The Aboriginal Housing Company (AHC) called a meeting to inform residents about its housing development, the Pemulwuy Project, at the Block in Redfern on March 9.

About 200 people packed the Redfern Community Centre to ask questions of AHC about its plans to increase the size of the development. After just 25 minutes, AHC closed the meeting down as the audience loudly voiced its opposition to the radically enlarged plans.

The new plan means that the Pemulwuy Project will grow from six to 16 stories and provide accommodation for 522 students, up from 154. There will be no new social or Aboriginal housing, which remains at just 62 homes. The AHC plans to sell the newly built student housing to commercial operator Atira on a 99-year lease.

AHC chairperson Alisi Tutuila told the meeting the rent would be paid upfront, allowing 62 affordable homes for Aboriginal people to be built at the same time as the rest of the development with “no financial burden, no debt, no handing over of debt or legacy to the next generation”. She said no part of the land would be sold.

AHC general manager Lani Tuitavake then attempted to frame the Pemulwuy Project as the realisation of The Block's Aboriginal history.

“This is for the next generation,” she said. “For years we have endured substandard housing, crime and mismanagement. There are people out there that deserve an opportunity to be able to raise their children and to be able to live in good standard housing for Aboriginal people.”

Her comments were met with shouts of “You sold us out”, “We don't want it” and “You don't speak for Black people”. “Our generation has been displaced,” a young woman shouted from the back of the hall.

Lyall Munro, the sole surviving member of the group of eight who in 1972 were given a grant of $530,000 from the Gough Whitlam government that allowed the AHC to buy its first houses in Redfern, spoke out against the new plan, despite the microphone being cut off.

“Your plan is not a reflection of our plan”, he said, before describing the AHC's proposal as an “Asian student Taj Mahal”.

"This has become emotive. However, it's been an emotive situation for many, many years."

“Where here has it been mentioned about the Aboriginal homes, about the dreams of the founders of this place?” he asked.

“It's not just Martin Luther King who had a dream. There’s Aboriginal people, Black Australians who had a dream and that dream’s been thwarted and it’s sad.”

The meeting was due to run for 90 minutes but was brought to an abrupt end as a lone female protester carrying a banner reading "Battle for the Block round 2" tried to enter the meeting. She was roughly shoved and pushed out of the room as shouting and heckling from the floor increased.

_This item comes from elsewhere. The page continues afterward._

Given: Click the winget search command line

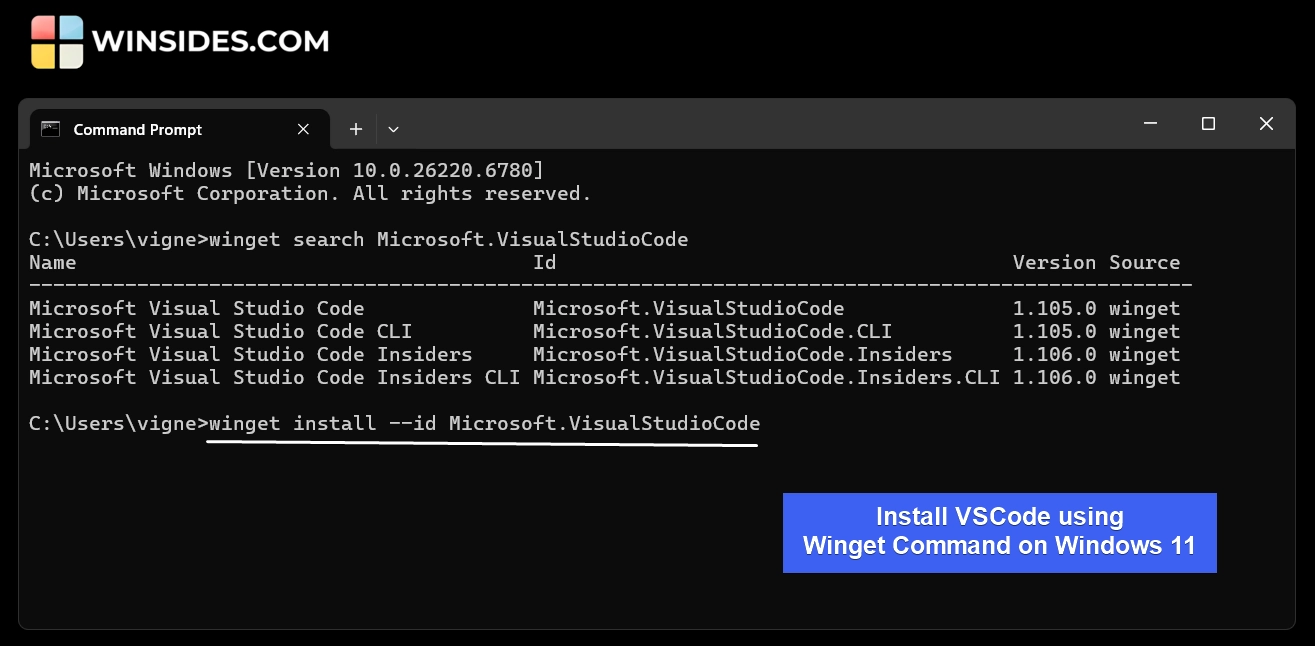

Munro's speech showed the deep divisions that have emerged between the AHC and sections of the Aboriginal community since the 1970s. Critics of the AHC say it is now a private operator that has long since abandoned its community organisation roots.

The Redfern Tent Embassy occupation over 2014–15 only ended after it was given assurances that Aboriginal housing would be prioritised at the Block. Specifically, the protesters were assured that all 62 dwellings in the Pemulwuy Project would be built for Aboriginal families. This is not the AHC’s latest plan.

"I'm not shocked it ended this way," Nathan Moran, Chief Executive of the Metropolitan Aboriginal Land Council said after the meeting.

"Given that this is the only time the community's had a chance to talk about this project or hear about it with some factual information, it was natural that we would have that response and reaction.

“Originally the place was Aboriginal affordable housing for a community and now we’re talking about commercial developments for the benefit of non-Aboriginal students.

“On so many levels this project fails the community.”